Neil Fox doesn't return to Magic and instead joins Smooth Radio.
- Quidem sell up, following this year's disposal of Oak FM.
ok one more Wessex FM have the total best reach by this time next year currently joint best at 45% with yorkshire coast radio (both ukrd)
How well did I do from this time last year:-
"Most commercial radio stations will continue to see their RAJAR’s head downwards, with reach and/or hours listened to, although the new Heart regionals will continue to reclaim the ground lost by the wound-down versions of Real Radio, for which Global (and radio forumites) will bleat about how much more successful Heart is over Real Radio, even though the Heart figures haven’t reached Real’s peak. 5 steps backwards, one step forwards – but that makes for success, seemingly."
I was well off the mark when I predicted this one, at least for Scotland's version of Heart, which instead of seeing audiences rise, they fell to a low (and are still going down), reaching the audience levels of Scot FM in the 90's when it had 50% speech commitments and nothing to talk about.
"Bauer in Scotland: West FM becomes a relay of Clyde 1 (ala TFM and Metro). More programs on the Scottish place stations come from Manchester (and Newcastle). Yet more programs on stations outside of Glasgow come from Glasgow. Radio Clyde records yet another all-time low (although some of the RAJAR’s may see a slight increase q-on-q and y-on-y)."

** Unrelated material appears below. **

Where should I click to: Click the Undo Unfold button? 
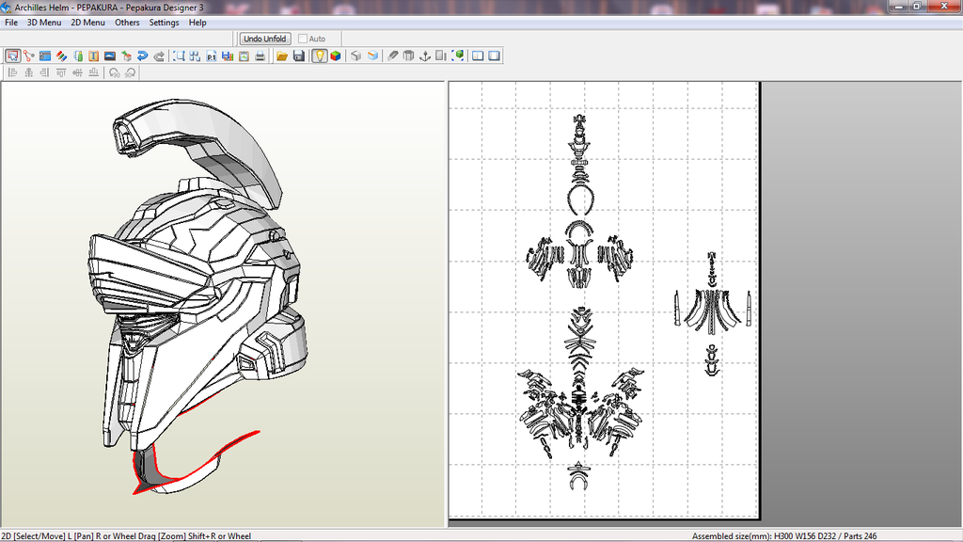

It hasn't happened to West FM yet. As for more programs from Manchester and Newcastle, they did do this for a short while but by the end of the year the reversed the decision and now there is very little programming on the 1 stations from England and reduced programming from England on the 2 stations, with none in the daytime. Radio Clyde did indeed score an all-time low soon after I had posted that but they have since reclaimed some of their lost audience, which may in part be due to reversing the decisions made on networking from England and also because of programming changes at Heart.
"The “We Never Grew Up” stations will fail to make an impression and will, at best, hold the same (low) level of audience that they always had."

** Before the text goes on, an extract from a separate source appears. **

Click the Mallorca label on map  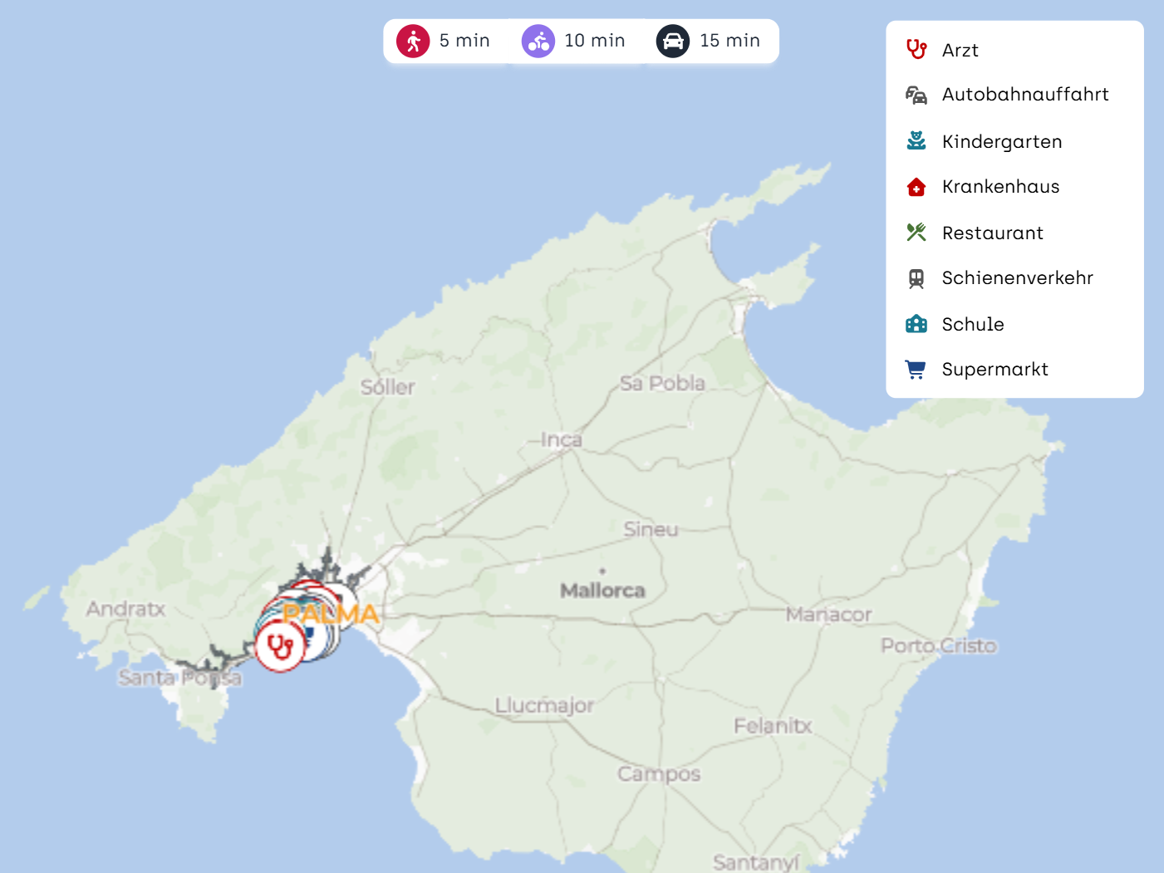click(x=602, y=591)
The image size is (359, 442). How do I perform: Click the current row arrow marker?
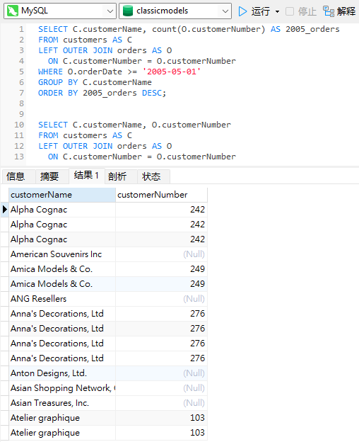point(4,210)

They did worse - with one station being sold off.
"Original 106 continues to be Aberdeen’s second station and may continue to benefit from Northsound 1 & 2’s fall, closing the ever narrowing gap."
Original 106 achieved its highest audience share in 2015 at 11%, beating Northsound 2 (at 4.6%) and behind Northsound 1 (at 16.2%), closing that gap. Northsound 1 continues to have a high reach, whilst Northsound 2 has scored it's lowest audience during 2015. Original 106 can also claim to be the most listened to station in the area, in terms of hours-per-listener.

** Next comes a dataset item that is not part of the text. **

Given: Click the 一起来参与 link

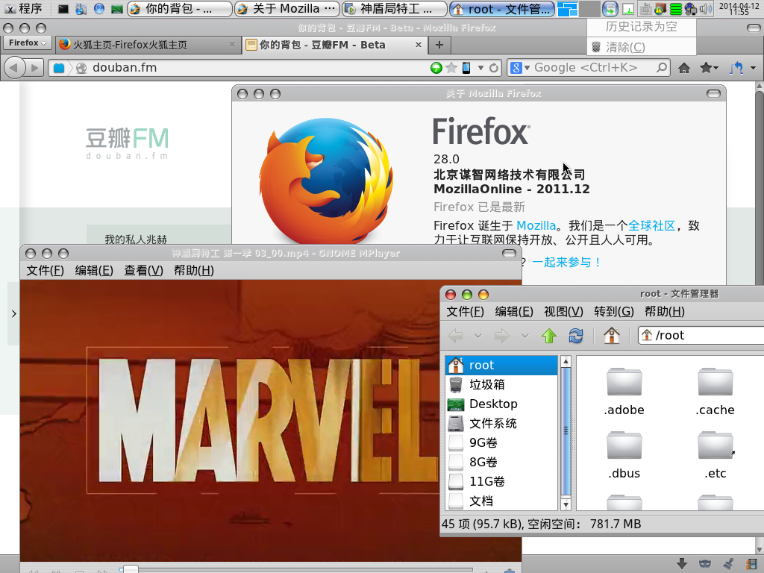Looking at the screenshot, I should (x=566, y=262).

"More community station closures, with nearly as many closures as openings."
Aye. Soon after I posted that, two of Scotland's community stations handed their licences back to OfCom - and one in Thanet did so towards the end of the year.
"The remaining specialist shows on the Greatest Hts Network in Scotland quietly disappear from the schedules."
That happened very soon after I posted that. We now have a country show and a party/soul music show, for which the playlists are quite similar to the daytime playlists but with the Rolling Stones, Beatles, Rod Stewart and Adele removed.
So here are my predictions for 2016:-
West FM becomes a relay of Clyde 1, just like TFM and Metro.
Small-scale DAB licences get extensions and OfCom promise to licence some more. More power and increased use of SFN's could also happen.
The dispute over the X (or Exe) brand is resolved - amicably.
More groups apply for an FM license in Glasgow than have ever applied for a single licence in any other part of the UK in history.
Art, in the grand plan of things with DAB local multiplexes in west central & southwest Scotland, there is going to be a merger of local multiplexes, possibly before 2020. In essence, West FM in Ayr is indeed on borrowed time!
Ayrshire & Glasgow will become Glasgow North local DAB with Glasgow South launching in Dumfries & Galloway (D&G) as a Glasgow South local DAB.
I suspect the Ayrshire DAB encoder, located at the West FM/WestSound AM studio in Holmston Road Ayr, will later transfer to the WestSound FM studio at the Loreburne Centre in Dumfries. The Dumfries located encoder will then be used for the Glasgow South DAB service in D&G!